Kaum ein Zeltfest, ein Frühschoppen oder große Eröffnungsfeiern. Die Pandemie hat viele Blasmusikvereine im Burgenland verstummen lassen. Proben fallen aus und Auftritte sind rar. „Jeder Bezirk hat neun bis zehn Mitgliedsvereine, im besten Fall proben drei, sonst zumindest einer pro Bezirk“, weiß Peter Reichstädter, Obmann des Blasmusikverbandes Burgenland. Er hofft, dass die Proben bald wieder anlaufen.

Doch bei einigen Vereinen fehlt es am Personal – sie suchen nach Kapellmeistern. „Unser bisheriger Kapellmeister hat aus beruflichen Gründen aufgehört, im Moment hat niemand von uns die Voraussetzungen, seinen Platz einzunehmen“, sagt etwa Walter Horvatits, Obmann des Musikvereins Stinatz im Bezirk Güssing.
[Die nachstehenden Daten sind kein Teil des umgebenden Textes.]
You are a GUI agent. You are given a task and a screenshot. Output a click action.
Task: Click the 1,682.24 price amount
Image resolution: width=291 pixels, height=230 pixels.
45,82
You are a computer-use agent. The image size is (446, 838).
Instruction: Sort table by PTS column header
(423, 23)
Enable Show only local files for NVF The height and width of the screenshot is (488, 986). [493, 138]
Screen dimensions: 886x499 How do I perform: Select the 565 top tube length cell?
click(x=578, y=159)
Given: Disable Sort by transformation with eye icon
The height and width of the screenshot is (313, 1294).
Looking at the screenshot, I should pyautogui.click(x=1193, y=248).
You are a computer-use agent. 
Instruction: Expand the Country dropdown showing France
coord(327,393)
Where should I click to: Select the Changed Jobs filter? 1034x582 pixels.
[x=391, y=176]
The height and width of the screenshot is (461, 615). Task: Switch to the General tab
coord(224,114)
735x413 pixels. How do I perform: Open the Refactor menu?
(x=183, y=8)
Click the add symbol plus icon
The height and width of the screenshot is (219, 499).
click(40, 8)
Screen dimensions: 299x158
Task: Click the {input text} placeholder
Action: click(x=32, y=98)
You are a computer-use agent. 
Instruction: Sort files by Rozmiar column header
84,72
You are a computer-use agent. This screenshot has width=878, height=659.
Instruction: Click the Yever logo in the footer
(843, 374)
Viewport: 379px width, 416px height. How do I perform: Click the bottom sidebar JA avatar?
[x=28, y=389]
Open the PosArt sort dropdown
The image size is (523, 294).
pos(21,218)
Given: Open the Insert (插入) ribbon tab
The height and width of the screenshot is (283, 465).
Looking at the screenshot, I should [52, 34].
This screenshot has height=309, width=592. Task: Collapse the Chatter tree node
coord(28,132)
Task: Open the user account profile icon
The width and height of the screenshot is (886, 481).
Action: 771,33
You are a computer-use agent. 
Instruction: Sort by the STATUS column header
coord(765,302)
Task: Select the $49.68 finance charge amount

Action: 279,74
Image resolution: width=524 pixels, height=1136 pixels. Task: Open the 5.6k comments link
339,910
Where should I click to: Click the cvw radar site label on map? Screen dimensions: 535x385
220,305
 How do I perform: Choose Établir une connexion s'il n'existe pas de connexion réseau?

Derzeit sind die Proben wegen Corona ausgesetzt, für den Übergang würde ein Kapellmeister einspringen, doch Dauerlösung ist es keine.

Keine Bewerber

Schwere Zeiten für die Blasmusik im Land

Auf die Anzeigen des Vereins haben sich bisher keine Bewerber gemeldet. „Es kann sehr schnell gehen, dass wir jemanden finden, aber auch sehr lange dauern, es werden im Umkreis mehrere Kapellmeister gesucht“, weiß Horvatits. Der künftige Kapellmeister werde auch entlohnt. „Ehrenamtlich ist das nicht zu schaffen, es ist schon viel Arbeit mit den Proben und Veranstaltungen – er sollte sich auch um den Nachwuchs kümmern“, sagt der Obmann. Denn Jungmusiker seien bereits da, „wir haben ein Ensemble mit neun Kindern und Jugendlichen, die Instrumente spielen“, sagt Horvatits.

Ausbildung

Auch für angehende Kapellmeister gibt es eine Ausbildung. Der Blasmusikverband hat in Kooperation mit dem Joseph Haydn Konservatorium einen dreijährigen Lehrgang geschaffen. „Es wird Musiktheorie und vieles mehr unterrichtet, elf Kapellmeister haben den Lehrgang abgeschlossen und werden meist in ihren Kapellen die Leitung übernehmen“, weiß Reichstädter. Generell habe man beim Blasmusikverband mit rund 4.400 Musikern keine Nachwuchsprobleme. Der Landesobmann hofft, dass mit geplanten Konzerten auch wieder die Motivation für Proben kommt. „Viele setzen sich Ziele wie ein Muttertagskonzert im Mai“, sagt Reichstädter. Für 20. August ist ein „Feuerwerk der Blasmusik“ auf der Seebühne Mörbisch geplant. Hier soll jeder Bezirk ein Orchester für einen Auftritt zusammenstellen. „Das wollten wir schon im vergangenen Jahr machen, aber da ist Corona dazwischen gekommen, heuer werden wir es schaffen“, ist Reichstädter zuversichtlich.